**Differentiability**

Before we talk about torch autograd it is important to remind ourselves what is meant by differentiability of a function of several variables.

A function $f:\mathbb{R}^d \rightarrow \mathbb{R}$ is said to be differentiable at a point $x \in \mathbb{R}^d$ if there exists a linear function $D: \mathbb{R}^d \rightarrow \mathbb{R}$ with the property that

$$
\lim_{h\rightarrow 0} {f(x+h) - f(x) - D(h) \over \parallel h \parallel}= 0
$$

We call the function $D$ the derviative $f$ at $x.$ 

When $f$ is differentiable at $x$ it is directionally differentiable, i.e. the limit

$$
\lim_{t\rightarrow 0}  {f(x+tv) - f(x) \over t}
$$

exists, for any nonzero vector $v.$ When we take $v = e_i$ the unit vector $(0,0,\ldots,0,1,0,\ldots,0)$ then we obtain the partial derivative

$$
\lim_{t\rightarrow 0}  {f(x+te_i) - f(x) \over t} = {\partial f \over \partial x_i}, 
$$

and the linear function $D$ is given by

$$
D(h) = \sum_{i=1}^d {\partial f \over \partial x_i} h_i
$$

Importantly, directional differentiability of a function does not guarantee its differentiability. In order to be differentiable at a point, a function that has directional derivative must 

A counterexample is give by the function

$$
f(x,y) = {yx^2 \over x^2+y^2}.
$$

This function has partial derivative with respect to $x$ given by

$$
{\partial f \over \partial x} = {2xy^3 \over x^2+y^2}
$$

and this function is not continuous at $(0,0).$ Indeed, the limit along a linear path approaching $(0,0)$ depends on which path you take. 

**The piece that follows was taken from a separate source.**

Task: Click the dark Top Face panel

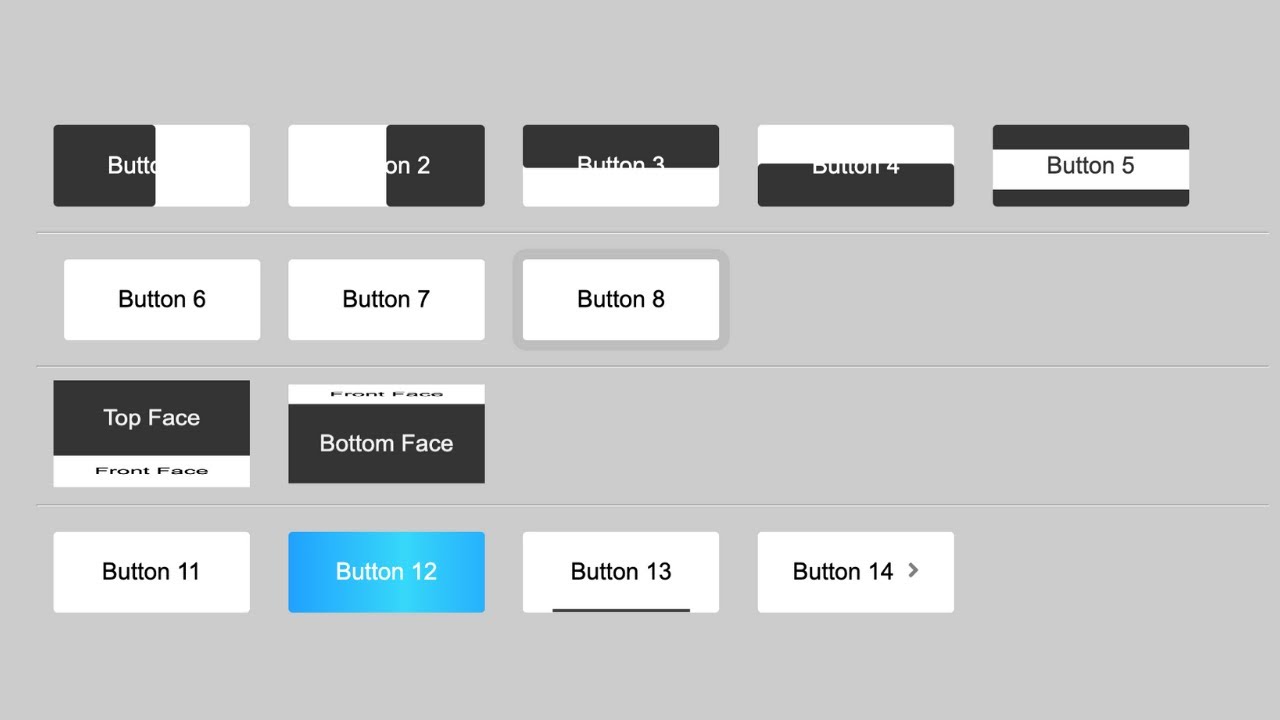Action: click(x=151, y=417)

Consider the path along a ray through the origin in the $\theta$ direction. Take  $x = r \cos(\theta)$ and $y = r\sin(\theta)$ for fixed $\theta$ letting $r \rightarrow 0$ we obtain

$$
{2xy^3 \over x^2+y^2}\biggr\rvert_{x = r\cos(\theta),y= r\sin(\theta)}
= 2 \cos(\theta) \sin^3(\theta)
$$

which depends on $\theta.$




**Torch autograd**

A key feature of Pytorch is autograd - the ability to store information about calculations on a tensor and generate gradients automatically in code.

Gradients will be useful whenever we want to optimize some function, like a loss function when we fit a statistical model.

Here we create a tensor x, and tell pytorch to store gradient information when we create tensors that are functions of x. Ultimately, we compute the gradient of a scalar function of x.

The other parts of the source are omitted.